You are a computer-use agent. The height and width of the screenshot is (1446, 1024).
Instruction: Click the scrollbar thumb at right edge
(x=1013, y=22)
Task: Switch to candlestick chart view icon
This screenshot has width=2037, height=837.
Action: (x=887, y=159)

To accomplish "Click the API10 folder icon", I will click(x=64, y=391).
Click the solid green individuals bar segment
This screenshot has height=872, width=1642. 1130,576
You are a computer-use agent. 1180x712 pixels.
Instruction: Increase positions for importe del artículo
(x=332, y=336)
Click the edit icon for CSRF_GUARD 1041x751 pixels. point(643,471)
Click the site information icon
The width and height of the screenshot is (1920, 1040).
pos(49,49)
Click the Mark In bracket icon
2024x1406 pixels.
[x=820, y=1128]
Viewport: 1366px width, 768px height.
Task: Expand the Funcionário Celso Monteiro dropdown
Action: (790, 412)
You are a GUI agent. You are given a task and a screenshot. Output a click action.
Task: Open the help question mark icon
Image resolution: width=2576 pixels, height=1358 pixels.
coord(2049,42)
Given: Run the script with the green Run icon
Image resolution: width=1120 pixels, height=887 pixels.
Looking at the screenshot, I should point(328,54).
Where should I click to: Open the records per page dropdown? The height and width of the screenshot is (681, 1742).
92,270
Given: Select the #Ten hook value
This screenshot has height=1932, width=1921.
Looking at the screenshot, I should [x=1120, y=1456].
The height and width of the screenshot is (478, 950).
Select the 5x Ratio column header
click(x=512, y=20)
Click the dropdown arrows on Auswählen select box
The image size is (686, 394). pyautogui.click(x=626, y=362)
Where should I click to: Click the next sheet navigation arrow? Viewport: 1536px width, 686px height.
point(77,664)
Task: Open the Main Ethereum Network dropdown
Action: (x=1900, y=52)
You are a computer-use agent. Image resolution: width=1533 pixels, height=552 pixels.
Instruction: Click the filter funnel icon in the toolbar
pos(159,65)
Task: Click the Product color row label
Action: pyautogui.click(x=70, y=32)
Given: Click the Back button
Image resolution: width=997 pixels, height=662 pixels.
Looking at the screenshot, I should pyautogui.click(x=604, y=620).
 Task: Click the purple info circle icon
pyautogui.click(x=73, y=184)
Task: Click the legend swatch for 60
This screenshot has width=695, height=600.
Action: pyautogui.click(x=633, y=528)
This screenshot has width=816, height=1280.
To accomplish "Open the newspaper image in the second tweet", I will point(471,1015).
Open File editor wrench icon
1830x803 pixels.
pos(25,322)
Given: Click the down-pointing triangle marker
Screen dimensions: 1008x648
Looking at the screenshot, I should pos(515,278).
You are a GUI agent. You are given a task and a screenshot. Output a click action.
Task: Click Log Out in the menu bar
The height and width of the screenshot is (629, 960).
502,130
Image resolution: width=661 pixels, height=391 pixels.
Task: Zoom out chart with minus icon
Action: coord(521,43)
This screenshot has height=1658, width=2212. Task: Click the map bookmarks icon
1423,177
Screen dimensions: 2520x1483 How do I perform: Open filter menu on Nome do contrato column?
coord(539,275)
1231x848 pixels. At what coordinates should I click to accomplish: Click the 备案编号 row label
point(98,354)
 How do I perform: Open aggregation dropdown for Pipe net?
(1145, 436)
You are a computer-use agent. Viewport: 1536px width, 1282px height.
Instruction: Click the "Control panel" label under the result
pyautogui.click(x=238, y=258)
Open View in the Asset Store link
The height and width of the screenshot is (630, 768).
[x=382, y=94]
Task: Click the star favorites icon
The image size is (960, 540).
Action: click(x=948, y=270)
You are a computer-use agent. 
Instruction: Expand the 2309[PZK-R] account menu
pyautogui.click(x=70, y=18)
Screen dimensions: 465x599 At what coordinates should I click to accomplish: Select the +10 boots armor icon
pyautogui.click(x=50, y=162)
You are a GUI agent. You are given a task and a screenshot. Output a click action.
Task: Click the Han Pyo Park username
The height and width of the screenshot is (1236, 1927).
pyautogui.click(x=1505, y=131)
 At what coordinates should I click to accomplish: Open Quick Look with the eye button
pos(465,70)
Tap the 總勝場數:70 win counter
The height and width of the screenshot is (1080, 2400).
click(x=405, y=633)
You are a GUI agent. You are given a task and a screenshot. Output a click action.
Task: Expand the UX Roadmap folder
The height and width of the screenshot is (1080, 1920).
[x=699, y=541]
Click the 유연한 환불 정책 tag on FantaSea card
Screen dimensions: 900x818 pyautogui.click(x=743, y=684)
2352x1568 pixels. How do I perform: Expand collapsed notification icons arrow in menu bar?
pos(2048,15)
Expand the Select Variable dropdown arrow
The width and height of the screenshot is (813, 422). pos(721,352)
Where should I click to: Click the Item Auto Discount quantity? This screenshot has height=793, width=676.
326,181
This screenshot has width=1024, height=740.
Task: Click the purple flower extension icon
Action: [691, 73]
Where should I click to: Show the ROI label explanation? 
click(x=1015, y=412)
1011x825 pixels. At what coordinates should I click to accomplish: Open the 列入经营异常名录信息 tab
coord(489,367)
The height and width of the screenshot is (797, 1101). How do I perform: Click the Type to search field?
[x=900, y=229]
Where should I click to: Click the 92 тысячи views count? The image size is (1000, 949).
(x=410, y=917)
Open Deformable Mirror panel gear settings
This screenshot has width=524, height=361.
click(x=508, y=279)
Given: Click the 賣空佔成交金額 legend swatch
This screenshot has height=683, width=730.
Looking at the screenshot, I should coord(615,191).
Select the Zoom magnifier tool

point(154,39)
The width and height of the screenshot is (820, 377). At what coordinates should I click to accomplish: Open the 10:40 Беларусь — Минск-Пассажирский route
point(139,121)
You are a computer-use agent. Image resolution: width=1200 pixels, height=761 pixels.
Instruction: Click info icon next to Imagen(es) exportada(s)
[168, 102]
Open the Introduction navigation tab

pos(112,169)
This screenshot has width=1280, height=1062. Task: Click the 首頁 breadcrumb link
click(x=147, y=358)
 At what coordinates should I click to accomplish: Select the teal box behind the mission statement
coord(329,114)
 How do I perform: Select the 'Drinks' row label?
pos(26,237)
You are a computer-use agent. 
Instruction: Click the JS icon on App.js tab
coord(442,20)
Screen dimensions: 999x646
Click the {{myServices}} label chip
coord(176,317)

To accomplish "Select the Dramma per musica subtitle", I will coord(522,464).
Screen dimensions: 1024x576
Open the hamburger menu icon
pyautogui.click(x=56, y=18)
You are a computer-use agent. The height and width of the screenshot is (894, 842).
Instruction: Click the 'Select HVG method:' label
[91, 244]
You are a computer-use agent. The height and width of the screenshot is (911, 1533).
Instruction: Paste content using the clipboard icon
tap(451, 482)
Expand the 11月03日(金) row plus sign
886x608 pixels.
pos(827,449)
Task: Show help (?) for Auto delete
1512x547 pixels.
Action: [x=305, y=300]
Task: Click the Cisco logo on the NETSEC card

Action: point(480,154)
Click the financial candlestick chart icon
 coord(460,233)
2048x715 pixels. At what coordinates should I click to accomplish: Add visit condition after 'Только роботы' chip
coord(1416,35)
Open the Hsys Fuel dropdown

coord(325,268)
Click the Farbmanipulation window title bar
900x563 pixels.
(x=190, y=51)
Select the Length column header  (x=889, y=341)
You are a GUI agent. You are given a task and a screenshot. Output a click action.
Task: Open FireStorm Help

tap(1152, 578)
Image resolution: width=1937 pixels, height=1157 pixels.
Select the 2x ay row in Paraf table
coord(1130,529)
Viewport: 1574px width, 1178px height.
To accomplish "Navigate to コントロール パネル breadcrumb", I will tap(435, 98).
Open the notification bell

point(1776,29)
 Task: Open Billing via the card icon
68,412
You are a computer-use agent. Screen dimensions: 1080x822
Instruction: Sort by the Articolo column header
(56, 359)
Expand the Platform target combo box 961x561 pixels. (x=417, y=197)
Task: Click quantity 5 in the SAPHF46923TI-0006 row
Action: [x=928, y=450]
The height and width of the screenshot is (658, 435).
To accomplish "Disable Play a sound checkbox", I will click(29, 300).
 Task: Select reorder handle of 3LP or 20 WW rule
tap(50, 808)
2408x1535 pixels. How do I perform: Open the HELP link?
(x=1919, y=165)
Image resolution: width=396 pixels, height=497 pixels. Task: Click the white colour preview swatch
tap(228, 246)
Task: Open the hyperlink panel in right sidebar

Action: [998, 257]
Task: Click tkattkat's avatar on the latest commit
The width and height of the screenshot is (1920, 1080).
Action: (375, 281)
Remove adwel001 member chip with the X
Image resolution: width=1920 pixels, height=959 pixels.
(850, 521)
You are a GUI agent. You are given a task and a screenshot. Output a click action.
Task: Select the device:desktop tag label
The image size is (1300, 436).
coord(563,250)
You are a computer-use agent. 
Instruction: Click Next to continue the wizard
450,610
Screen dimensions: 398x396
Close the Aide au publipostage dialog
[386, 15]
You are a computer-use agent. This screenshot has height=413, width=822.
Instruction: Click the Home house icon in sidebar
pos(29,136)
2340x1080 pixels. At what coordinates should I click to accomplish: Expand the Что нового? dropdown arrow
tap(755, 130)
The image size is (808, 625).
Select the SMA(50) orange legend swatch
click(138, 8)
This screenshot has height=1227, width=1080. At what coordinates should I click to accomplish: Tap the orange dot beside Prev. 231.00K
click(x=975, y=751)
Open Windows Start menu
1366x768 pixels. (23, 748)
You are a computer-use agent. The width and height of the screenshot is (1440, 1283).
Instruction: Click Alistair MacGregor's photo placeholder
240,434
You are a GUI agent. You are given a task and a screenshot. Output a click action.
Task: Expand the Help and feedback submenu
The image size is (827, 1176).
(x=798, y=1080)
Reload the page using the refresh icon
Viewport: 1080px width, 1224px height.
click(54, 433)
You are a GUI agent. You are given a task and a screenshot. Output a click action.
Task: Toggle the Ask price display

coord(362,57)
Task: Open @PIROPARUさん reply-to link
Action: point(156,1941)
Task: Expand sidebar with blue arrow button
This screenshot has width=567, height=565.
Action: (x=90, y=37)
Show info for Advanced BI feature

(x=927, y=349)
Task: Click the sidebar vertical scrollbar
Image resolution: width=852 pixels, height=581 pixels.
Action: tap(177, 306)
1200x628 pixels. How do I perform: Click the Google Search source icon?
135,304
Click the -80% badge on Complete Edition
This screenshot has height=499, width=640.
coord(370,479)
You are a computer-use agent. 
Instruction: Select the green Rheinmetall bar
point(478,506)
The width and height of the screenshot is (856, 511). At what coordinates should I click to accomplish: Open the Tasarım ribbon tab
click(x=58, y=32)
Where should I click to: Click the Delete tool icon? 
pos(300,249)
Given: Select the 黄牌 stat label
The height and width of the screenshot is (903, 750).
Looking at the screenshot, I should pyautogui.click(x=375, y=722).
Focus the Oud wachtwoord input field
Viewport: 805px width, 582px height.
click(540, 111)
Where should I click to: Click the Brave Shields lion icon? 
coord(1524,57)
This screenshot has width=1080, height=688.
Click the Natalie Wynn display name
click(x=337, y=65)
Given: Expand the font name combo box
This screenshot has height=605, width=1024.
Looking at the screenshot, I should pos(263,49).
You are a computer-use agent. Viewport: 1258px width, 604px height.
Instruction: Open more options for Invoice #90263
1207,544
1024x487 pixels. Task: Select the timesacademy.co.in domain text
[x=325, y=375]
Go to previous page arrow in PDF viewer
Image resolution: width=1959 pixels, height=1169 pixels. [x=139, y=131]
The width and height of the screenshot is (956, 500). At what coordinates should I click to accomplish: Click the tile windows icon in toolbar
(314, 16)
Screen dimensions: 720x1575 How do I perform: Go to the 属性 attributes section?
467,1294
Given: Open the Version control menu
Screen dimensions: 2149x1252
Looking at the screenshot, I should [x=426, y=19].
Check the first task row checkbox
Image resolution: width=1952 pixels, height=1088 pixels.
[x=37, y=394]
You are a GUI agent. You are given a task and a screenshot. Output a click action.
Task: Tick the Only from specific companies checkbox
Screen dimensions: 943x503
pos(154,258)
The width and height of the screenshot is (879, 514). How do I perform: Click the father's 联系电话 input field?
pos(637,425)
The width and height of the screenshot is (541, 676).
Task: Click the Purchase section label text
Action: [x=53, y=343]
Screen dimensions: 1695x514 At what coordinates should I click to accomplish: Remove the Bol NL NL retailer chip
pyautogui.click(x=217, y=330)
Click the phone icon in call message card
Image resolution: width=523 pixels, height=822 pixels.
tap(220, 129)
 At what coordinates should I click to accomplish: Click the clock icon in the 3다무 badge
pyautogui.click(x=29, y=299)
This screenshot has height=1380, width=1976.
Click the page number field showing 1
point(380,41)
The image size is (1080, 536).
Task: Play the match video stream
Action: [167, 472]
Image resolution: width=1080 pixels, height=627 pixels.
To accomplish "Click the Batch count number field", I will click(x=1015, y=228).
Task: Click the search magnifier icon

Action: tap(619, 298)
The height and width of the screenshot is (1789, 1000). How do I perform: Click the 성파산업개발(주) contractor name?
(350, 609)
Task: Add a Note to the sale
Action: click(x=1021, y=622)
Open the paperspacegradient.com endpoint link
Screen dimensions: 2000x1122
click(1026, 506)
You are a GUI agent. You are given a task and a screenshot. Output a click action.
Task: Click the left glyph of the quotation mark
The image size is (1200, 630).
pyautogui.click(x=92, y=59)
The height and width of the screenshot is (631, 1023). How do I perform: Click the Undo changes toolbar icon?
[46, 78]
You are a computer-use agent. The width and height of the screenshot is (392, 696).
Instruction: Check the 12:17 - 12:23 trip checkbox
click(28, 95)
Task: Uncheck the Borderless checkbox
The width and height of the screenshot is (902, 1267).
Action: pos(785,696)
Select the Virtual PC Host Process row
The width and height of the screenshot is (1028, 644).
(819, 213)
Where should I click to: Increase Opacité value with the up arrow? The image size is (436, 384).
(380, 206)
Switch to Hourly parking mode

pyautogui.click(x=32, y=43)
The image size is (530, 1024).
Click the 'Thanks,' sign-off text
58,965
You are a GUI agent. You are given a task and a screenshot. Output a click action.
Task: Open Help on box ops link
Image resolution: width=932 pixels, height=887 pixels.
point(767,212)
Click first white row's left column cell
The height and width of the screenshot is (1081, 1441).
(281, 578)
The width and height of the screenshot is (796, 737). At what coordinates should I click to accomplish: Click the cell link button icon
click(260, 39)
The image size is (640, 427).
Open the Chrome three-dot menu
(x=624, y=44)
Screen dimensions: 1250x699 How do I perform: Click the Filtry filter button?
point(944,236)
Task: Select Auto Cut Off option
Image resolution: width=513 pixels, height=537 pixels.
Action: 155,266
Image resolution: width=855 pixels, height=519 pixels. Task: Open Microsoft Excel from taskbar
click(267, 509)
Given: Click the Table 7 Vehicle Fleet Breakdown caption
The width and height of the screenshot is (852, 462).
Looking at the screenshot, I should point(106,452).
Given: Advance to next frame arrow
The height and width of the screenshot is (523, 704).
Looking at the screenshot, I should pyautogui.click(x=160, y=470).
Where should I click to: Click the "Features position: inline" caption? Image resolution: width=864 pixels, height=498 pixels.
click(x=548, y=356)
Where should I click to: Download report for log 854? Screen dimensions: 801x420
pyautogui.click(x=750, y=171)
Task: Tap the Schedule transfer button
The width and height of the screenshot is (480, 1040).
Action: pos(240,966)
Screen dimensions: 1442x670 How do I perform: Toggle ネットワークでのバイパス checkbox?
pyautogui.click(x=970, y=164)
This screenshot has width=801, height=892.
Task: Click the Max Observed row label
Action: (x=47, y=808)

• • • • •

## EXERCISE DETAILS
Rewrite the lines from the beginning of the records through the line containing "Click the edit", inclusive, replacing "Instruction" with "Command" and changing nothing else.

## THE SOLUTION
You are a computer-use agent. The height and width of the screenshot is (1446, 1024).
Command: Click the scrollbar thumb at right edge
(x=1013, y=22)
Task: Switch to candlestick chart view icon
This screenshot has width=2037, height=837.
Action: (x=887, y=159)

To accomplish "Click the API10 folder icon", I will click(x=64, y=391).
Click the solid green individuals bar segment
This screenshot has height=872, width=1642. 1130,576
You are a computer-use agent. 1180x712 pixels.
Command: Increase positions for importe del artículo
(x=332, y=336)
Click the edit icon for CSRF_GUARD 1041x751 pixels. point(643,471)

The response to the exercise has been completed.